As I sat in the room (3:15pm Student Union, Lobo A, Saturday Oct 15) I watched a growing wisdom emerge (pun unintended?) from the Urban Agriculture: Theory and Practices Workshop! After a while, A sign-up sheet went around the room as there was an awareness something pretty damn compelling was coming forward.
Why doesn’t suburbia take the same effort and resources, and grow vegetables instead of front lawns? An urban farmer could sharecrop a neighborhood’s front lawns.
Agriculture has always failed because the soils get salted. Cisterns are essential, to catch rain and then flush the soil.
When gas was cheap, it was easy to let California grow our food…the times are a changin…
There’s an alley gorilla gardening effort already happening in Albq…
CSA’s (Community Supported Agriculture)are usually aimed at the wealthier segment of our society. If people got involved in the growing and harvesting of their front yard food, the price would come down.
The amount of work required to farm, requires more participation. Could we make gardening a way of life, compete with TV, so neighbors would get the chance to learn how much they enjoy getting involved with their food, working in the earth, composting their food scraps, recycling their water?
There’s 10,000(20,000?) different plants eaten around the world, and we Americans eat 160. Big opportunity to have way more abundance.
A new Charter School (Nuevo?) wants to do Urban Villages in Albq, school lunches grown on site.
I found myself wondering, could we really supply all of our food and meat from the neighborhood lawns and regional farms?
All of these ideas were so impactful, I was like a deer frozen in a car’s headlights, until 4:00 the next morning. I woke and saw how it could all go together.
An existing Albq suburban neighborhood could decide to “renovate” itself. the street front yards would become a sharecropped garden, neighborhood wide composting, cisterns everywhere, affordable housing for the farmers, a store/restaurant/commercial kitchen/pub for value added products, canning, baking, etc. and a greater sense of
community are essential.
The Neighborhood Renovation would meet more than people’s food needs. From what I know, senior citizens want to downsize in their neighborhood and stay active. Smaller homes would be created in the renovation. A cluster for assisted living would also be created, with living quarters for assisted living, health care providers. In this way, the neighborhood becomes a great place to retire, and seniors, who have time, can easily stay active, contributing,
learning to farm with the guidance of the master gardener.

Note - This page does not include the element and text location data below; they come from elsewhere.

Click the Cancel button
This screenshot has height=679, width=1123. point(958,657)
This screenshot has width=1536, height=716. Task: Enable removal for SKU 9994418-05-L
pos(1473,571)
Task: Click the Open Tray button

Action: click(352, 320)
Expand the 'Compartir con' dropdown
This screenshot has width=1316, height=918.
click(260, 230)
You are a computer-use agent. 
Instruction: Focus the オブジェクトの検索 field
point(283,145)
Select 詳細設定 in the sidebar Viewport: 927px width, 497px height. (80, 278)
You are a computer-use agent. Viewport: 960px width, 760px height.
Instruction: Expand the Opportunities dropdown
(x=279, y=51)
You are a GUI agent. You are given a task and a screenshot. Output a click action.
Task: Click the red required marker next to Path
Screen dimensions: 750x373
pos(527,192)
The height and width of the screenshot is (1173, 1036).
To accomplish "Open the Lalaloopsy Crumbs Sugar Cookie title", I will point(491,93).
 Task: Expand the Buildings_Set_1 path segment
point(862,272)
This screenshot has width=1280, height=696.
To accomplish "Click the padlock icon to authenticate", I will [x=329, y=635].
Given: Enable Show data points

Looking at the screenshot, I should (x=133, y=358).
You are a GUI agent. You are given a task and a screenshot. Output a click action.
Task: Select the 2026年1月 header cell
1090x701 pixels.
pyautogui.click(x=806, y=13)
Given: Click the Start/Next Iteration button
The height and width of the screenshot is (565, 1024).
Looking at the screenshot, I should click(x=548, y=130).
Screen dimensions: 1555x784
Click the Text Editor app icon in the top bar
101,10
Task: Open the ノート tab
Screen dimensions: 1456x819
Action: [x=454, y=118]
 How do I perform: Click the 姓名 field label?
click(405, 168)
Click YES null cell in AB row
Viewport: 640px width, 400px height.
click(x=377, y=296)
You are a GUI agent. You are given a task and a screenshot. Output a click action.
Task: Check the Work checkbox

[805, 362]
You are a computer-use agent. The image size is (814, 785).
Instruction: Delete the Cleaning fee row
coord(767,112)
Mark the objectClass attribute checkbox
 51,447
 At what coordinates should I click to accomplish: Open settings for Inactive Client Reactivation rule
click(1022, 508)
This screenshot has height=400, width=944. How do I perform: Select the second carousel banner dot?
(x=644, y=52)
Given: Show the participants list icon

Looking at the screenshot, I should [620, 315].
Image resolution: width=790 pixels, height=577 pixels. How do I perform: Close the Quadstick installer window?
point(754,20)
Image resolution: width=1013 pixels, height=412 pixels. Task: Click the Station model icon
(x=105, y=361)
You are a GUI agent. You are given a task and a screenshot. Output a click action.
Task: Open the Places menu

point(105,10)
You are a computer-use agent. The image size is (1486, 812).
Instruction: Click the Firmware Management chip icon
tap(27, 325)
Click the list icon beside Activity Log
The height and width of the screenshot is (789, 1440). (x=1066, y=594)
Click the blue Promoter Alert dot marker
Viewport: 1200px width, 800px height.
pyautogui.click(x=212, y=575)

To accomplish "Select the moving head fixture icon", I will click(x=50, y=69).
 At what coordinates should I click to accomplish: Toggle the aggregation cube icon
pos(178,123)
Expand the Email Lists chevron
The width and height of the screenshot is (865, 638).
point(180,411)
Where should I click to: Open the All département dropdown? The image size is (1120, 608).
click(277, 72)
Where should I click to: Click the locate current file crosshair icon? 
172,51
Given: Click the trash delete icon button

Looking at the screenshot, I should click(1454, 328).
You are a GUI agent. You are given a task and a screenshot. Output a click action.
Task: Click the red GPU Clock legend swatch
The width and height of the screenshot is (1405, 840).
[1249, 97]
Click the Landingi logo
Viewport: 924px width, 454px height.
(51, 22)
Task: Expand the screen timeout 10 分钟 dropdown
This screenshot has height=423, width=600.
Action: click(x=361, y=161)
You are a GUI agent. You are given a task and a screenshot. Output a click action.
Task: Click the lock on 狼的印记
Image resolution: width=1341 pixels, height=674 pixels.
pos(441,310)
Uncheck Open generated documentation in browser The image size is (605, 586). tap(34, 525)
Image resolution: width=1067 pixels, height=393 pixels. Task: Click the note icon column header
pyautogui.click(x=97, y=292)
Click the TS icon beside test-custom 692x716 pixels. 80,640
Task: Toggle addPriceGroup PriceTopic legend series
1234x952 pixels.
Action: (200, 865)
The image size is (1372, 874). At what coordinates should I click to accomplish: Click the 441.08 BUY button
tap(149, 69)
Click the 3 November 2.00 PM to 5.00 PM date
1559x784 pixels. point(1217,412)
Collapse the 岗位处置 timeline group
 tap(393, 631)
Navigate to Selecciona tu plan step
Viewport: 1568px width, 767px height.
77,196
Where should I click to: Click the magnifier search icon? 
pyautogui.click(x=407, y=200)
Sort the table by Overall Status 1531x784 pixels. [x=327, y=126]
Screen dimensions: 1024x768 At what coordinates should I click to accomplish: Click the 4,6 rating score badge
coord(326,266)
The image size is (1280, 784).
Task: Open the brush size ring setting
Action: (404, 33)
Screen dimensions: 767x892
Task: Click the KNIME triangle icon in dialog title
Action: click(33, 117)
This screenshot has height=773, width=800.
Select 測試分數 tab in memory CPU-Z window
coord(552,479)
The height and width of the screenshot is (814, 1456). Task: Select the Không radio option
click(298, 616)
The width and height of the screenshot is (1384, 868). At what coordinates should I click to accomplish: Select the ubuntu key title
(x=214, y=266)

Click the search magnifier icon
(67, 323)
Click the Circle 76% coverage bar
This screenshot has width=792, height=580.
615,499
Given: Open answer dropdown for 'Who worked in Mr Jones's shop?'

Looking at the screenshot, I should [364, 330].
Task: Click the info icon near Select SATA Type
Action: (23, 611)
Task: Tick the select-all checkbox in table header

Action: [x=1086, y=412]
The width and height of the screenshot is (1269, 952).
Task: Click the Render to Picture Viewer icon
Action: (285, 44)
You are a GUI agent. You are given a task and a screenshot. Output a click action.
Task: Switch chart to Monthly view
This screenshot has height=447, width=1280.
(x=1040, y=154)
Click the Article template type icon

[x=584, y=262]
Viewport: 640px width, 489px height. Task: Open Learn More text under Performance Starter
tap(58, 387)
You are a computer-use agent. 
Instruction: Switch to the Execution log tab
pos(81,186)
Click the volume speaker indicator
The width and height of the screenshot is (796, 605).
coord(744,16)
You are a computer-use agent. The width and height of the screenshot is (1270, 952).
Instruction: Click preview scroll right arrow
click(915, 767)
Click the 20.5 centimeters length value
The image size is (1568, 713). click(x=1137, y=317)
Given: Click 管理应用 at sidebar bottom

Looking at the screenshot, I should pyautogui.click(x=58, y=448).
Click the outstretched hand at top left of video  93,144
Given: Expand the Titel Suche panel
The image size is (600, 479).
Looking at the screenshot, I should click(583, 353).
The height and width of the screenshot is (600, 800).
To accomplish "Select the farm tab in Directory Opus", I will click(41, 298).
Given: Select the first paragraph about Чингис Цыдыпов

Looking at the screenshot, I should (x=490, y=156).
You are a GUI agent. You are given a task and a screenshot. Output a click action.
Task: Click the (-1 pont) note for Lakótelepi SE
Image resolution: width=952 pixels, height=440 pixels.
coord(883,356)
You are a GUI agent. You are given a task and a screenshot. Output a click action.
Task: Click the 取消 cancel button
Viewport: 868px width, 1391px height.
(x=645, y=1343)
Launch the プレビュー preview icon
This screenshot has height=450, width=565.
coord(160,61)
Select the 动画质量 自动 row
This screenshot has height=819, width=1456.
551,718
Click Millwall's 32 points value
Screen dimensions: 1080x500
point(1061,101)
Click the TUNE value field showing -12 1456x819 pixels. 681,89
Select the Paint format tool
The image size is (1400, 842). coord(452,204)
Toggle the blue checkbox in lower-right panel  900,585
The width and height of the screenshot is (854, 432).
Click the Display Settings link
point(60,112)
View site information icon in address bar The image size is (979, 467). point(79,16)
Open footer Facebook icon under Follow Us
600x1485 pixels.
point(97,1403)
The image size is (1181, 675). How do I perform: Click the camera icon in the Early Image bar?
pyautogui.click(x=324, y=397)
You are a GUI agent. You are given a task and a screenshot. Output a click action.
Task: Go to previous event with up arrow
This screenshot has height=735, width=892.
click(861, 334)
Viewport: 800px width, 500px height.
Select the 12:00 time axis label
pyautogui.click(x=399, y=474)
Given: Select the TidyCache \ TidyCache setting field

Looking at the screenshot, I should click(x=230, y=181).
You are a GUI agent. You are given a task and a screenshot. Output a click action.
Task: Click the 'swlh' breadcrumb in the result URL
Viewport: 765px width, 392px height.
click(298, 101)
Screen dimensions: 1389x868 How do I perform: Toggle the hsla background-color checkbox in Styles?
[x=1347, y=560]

This neighborhood renovation plan would need buy-in from the existing neighbors. A brochure showing an existing streetscape, with drawings of the 2, and 4 year evolutions would demonstrate the potential value to be achieved.
Likely neighborhoods would be canvassed, in an attempt to find one open to renovation. An alternative would be to find an infill site, and design from scratch, clustering homes, to maximize the open space.
I experienced all the wisdom in the room at the Bioneers Urban Agriculture as having the capacity to make the urban farming real. Many were currently doing it, and learning first hand the challenges.
I’ve completed my first development, 16 homes on 2.5 acres in Santa Fe, and I’m looking to go beyond a residential community in my next projects.
I have dreamed, for years, of being a part of more sustainable community, something other than sprawl. I even named by construction company Village Development of America (ViDA!) as I want to be a part of alive, abundant, mixed-use, mixed-income neighborhoods.
I have the fantasy that when gasoline gets to be $4.50 per gallon, the Suburbanites will start rioting, demanding mixed-use neighborhoods.
Even though I’m in Santa Fe and sometimes Albq seems really far away, I’d love to help put the planning and pro-formas (financial plans) together, and work with a talented, committed group to make it real!!